> **What the exercise asks**: In the data below, which lines hold the word "beside"? Copy them.

> **Stored items**:
-- Opening Marker --

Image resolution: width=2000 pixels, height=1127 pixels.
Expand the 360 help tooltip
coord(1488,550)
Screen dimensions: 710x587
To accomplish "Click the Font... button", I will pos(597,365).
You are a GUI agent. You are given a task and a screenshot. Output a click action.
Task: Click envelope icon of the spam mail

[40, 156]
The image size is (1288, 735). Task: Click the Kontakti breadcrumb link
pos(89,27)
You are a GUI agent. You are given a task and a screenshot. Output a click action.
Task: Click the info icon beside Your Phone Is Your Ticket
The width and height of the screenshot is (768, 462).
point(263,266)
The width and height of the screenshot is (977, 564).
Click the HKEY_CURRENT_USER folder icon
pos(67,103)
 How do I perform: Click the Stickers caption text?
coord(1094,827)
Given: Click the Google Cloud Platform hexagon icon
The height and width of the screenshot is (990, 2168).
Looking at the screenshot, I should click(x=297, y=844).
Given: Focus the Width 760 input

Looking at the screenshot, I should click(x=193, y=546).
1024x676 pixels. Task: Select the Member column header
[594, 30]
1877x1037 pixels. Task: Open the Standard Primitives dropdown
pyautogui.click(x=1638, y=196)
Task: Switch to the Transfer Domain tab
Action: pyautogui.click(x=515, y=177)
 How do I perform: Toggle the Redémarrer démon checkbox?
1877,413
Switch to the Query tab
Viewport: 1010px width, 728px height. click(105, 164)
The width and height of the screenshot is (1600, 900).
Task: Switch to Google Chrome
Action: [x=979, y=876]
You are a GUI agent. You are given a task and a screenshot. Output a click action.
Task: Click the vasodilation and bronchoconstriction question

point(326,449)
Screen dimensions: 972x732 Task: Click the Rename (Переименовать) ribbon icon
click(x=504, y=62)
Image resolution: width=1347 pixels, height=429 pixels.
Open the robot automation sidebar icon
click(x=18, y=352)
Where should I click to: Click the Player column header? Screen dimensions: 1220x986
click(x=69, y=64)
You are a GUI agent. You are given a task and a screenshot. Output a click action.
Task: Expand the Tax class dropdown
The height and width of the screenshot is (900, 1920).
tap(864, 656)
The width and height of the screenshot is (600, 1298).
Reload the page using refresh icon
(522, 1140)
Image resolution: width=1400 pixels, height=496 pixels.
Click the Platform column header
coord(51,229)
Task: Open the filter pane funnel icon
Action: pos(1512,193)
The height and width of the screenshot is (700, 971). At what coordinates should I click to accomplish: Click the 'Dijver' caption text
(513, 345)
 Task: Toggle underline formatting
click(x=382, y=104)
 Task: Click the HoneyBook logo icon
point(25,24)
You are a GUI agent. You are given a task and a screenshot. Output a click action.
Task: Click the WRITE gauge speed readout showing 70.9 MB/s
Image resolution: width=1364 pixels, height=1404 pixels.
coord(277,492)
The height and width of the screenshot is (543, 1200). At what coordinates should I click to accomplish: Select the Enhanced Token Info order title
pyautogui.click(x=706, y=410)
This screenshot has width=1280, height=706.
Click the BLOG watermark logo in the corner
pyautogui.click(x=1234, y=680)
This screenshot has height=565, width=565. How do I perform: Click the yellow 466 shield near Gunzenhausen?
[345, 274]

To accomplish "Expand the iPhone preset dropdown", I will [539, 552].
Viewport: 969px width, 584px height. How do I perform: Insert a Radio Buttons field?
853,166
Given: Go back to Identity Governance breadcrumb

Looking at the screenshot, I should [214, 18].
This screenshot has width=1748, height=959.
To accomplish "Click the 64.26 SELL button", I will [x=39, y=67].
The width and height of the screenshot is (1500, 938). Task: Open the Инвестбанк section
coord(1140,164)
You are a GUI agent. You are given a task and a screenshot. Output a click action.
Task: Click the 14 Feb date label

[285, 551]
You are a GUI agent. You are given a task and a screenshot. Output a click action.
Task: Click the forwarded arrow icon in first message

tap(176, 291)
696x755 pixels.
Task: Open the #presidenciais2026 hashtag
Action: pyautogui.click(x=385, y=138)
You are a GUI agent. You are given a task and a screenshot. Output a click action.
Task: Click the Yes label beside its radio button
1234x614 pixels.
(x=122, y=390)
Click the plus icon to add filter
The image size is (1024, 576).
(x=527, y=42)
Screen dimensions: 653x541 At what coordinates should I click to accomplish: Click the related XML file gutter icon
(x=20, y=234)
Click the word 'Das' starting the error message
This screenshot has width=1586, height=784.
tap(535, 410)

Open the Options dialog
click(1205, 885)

-- Closing Marker --

> **Exercise output**:
Task: Click the info icon beside Your Phone Is Your Ticket
Task: Click the Yes label beside its radio button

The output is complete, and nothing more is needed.